BEGIN TEXT SHOWN
What do you do in these days of rampant false reports and “fake news”? Exactly: a fact check.
First, the authors get confused in their use of the terms credit card and debit card. The data in the Nilson Report source refers to “global brand cards”, i.e. debit and credit cards of the Mastercard, Visa, Amex and Diners Club brands. The authors make it “credit cards”, although again the text refers to both card types (“credit and debit card market”). As for online platforms, again they only refer to “credit cards”. I don’t know of any online platforms In Germany that accept only credit cards, but not debit cards from, say, Visa. By the way, about 70% of Visa cards issued in Europe are debit cards. You could still get away with that inaccuracy.
More serious is the neglect of debit and credit cards issued by national card schemes in Europe, such as the “girocard” in Germany, “Carte Bancaire” in France, etc. The Nilson chart refers only to the market shares (on a transaction basis) of the cards with the international brands. However, the text is about the credit and debit card market in Germany and in the US. In the German card market, ICS have a market share of only 24% in 2019 (based on transactions at merchants in Germany). See chart. The statement “in both Germany and the US, they process almost nine out of ten of these payments” may be true for the US, but definitely not for Germany. Furthermore, the duopoly (of ICS) with reference to Europe from the Nilson source cannot be used as a source for market conditions in a particular country in Europe (here Germany) as the Spiegel article suggests. The graph is out of place and leads to erroneous interpretations.
The last statement “for online platforms, credit card payment is almost without alternative” is also wrong, even if one would tacitly include the debit card. On Amazon.de, the largest online platform in Germany, most payments are made by direct debit.
Source: PaySys Card Market Statistics Germany 2010-2019, p. 20
So what about the much-vaunted market dominance or even duopoly of ICS in the European card market?
In the EU (27), there are seven major domestic card schemes (BE, DE, DK, ES, FR, IT, PT) and some smaller ones (e.g. Bulgaria). With 49% market share in 2019 (in terms of card payment turnover of cards issued in the EU by domestic payment service providers), the seven major European schemes successfully compete with the “American” schemes. With ten players (including Amex) in a competitive market where none exceeds 35% market share, the term duopoly is far from accurate.
In the EU card business, the pandemic-related lockdowns had a completely different impact on sales of debit cards (+4%) and credit cards (-13%). This is not surprising as credit cards continue to be preferred in the travel & entertainment segment. Since most national schemes only issue debit cards, these schemes have a slightly higher market share in total for 2020, according to calculations. As a result, the ICSs are also losing their previously narrow majority in the EU-27 in mathematical terms. For a detailed analysis of card scheme market shares in the EU, see our new PaySys Report (10/2021).
Linguistically and mathematically, there is currently no dominance of the “American” or “non-European” schemes in the EU card market. There may only be a dominance or duopoly in individual member states without domestic card schemes.
That was the fact check.
Narratives can become entrenched through constant colportage and thus survive for a long time as “established knowledge.” Remember the spinach myth as an iron bomb? At “Der Spiegel” I tried unsuccessfully to break the chain by pointing out the error. But they see no need for a subsequent correction. Everything was correct. This is how false reports are created.
END TEXT SHOWN
- _TASKS FOR THIS EXERCISE_
- a) From the card-market fact check, return the part that opens with the words "The last statement" and closes with "far from accurate.", copied word for word.
- b) Answer these questions from the card-market fact check:
(i) About what share of Visa cards issued in Europe are debit cards?
(ii) How many major domestic card schemes are there in the EU (27)?
(iii) How are most payments made on Amazon.de?
BEGIN STUDY MATERIAL
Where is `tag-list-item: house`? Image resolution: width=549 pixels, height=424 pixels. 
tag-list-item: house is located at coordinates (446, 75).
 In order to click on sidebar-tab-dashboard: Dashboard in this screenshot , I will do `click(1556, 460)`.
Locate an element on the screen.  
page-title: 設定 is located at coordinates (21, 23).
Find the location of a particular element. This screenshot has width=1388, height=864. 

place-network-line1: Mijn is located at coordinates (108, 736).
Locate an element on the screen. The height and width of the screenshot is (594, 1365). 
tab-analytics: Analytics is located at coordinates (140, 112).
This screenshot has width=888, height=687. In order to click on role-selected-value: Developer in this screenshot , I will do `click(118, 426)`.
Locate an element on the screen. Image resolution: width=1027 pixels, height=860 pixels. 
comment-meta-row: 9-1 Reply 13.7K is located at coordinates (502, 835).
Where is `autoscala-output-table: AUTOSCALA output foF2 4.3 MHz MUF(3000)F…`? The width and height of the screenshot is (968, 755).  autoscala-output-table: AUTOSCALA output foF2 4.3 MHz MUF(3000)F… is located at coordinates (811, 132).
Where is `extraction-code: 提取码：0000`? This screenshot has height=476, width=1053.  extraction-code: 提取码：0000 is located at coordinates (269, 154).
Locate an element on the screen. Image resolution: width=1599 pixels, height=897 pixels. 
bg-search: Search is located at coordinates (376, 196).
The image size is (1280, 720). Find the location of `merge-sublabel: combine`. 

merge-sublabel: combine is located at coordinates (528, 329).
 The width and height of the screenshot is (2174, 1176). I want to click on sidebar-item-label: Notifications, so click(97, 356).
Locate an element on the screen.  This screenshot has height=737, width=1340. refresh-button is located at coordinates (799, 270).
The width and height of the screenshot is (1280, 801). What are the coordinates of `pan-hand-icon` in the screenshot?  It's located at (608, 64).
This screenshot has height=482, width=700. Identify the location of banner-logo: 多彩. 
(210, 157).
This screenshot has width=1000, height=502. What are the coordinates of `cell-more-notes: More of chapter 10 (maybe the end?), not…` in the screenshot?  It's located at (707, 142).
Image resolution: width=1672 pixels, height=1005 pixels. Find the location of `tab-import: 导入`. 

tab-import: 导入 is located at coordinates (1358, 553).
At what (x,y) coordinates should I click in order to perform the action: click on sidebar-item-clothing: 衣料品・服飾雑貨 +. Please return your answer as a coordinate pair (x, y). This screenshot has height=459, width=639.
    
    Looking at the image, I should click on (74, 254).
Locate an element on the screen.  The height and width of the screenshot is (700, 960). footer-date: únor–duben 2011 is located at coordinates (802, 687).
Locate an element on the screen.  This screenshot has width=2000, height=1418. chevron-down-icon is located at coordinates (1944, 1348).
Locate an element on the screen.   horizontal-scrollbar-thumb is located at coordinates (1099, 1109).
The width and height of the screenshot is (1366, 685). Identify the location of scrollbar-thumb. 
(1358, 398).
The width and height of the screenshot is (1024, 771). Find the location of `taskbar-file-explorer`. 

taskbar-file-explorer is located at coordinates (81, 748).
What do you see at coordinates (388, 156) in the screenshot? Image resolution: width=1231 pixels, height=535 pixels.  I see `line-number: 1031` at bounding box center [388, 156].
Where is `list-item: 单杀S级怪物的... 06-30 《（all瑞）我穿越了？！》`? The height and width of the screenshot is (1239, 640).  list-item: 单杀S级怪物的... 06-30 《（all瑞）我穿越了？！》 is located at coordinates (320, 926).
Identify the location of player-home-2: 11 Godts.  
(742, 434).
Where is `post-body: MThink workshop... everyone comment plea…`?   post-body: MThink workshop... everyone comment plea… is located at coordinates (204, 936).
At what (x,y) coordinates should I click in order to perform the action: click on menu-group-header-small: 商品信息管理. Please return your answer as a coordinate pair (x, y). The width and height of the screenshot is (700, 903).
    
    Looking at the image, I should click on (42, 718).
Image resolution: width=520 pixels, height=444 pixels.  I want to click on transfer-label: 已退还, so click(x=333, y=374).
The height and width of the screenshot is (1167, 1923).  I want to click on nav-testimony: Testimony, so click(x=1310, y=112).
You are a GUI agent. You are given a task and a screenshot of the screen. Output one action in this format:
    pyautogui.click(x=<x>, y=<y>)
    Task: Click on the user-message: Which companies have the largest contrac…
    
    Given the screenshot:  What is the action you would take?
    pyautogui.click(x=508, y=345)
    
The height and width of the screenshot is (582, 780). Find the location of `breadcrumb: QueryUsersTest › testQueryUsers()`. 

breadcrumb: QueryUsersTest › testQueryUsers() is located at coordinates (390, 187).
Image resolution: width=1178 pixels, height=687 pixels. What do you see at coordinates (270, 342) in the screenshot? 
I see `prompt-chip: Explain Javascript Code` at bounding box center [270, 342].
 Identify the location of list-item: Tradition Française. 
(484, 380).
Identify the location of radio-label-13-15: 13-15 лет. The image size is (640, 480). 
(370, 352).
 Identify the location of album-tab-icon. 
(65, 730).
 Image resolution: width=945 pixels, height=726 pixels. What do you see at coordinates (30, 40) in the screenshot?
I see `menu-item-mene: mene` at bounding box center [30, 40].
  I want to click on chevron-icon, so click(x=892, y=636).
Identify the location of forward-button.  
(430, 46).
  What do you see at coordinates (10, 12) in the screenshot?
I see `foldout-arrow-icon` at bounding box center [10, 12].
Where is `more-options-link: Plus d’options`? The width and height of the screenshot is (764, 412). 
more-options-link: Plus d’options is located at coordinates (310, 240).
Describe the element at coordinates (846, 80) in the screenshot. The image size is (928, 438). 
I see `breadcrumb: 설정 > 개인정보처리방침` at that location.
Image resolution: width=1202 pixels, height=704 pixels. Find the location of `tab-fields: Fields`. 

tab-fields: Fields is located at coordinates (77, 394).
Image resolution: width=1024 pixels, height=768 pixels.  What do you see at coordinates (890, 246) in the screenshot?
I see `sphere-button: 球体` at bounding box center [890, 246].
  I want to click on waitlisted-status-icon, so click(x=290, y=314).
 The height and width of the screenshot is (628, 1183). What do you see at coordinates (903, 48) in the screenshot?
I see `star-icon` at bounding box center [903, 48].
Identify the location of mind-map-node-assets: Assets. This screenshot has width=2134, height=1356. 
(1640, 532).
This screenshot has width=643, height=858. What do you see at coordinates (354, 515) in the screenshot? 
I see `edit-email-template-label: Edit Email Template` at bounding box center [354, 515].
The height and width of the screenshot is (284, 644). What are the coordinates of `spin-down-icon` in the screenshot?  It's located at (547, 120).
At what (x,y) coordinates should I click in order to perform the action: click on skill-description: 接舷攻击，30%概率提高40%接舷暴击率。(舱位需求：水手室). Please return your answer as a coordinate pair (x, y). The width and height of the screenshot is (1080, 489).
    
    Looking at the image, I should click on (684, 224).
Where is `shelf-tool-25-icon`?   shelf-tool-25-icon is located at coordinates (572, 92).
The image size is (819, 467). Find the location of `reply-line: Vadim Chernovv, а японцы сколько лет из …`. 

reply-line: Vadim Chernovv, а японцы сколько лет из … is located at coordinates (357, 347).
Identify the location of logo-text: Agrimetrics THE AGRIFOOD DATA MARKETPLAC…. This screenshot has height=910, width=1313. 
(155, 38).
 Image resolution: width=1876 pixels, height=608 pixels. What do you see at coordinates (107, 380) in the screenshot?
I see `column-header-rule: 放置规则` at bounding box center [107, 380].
END STUDY MATERIAL
- _OUTPUTS IN ORDER_
- a)
The last statement “for online platforms, credit card payment is almost without alternative” is also wrong, even if one would tacitly include the debit card. On Amazon.de, the largest online platform in Germany, most payments are made by direct debit.
Source: PaySys Card Market Statistics Germany 2010-2019, p. 20
So what about the much-vaunted market dominance or even duopoly of ICS in the European card market?
In the EU (27), there are seven major domestic card schemes (BE, DE, DK, ES, FR, IT, PT) and some smaller ones (e.g. Bulgaria). With 49% market share in 2019 (in terms of card payment turnover of cards issued in the EU by domestic payment service providers), the seven major European schemes successfully compete with the “American” schemes. With ten players (including Amex) in a competitive market where none exceeds 35% market share, the term duopoly is far from accurate.

- b)
(i) About 70%
(ii) Seven
(iii) By direct debit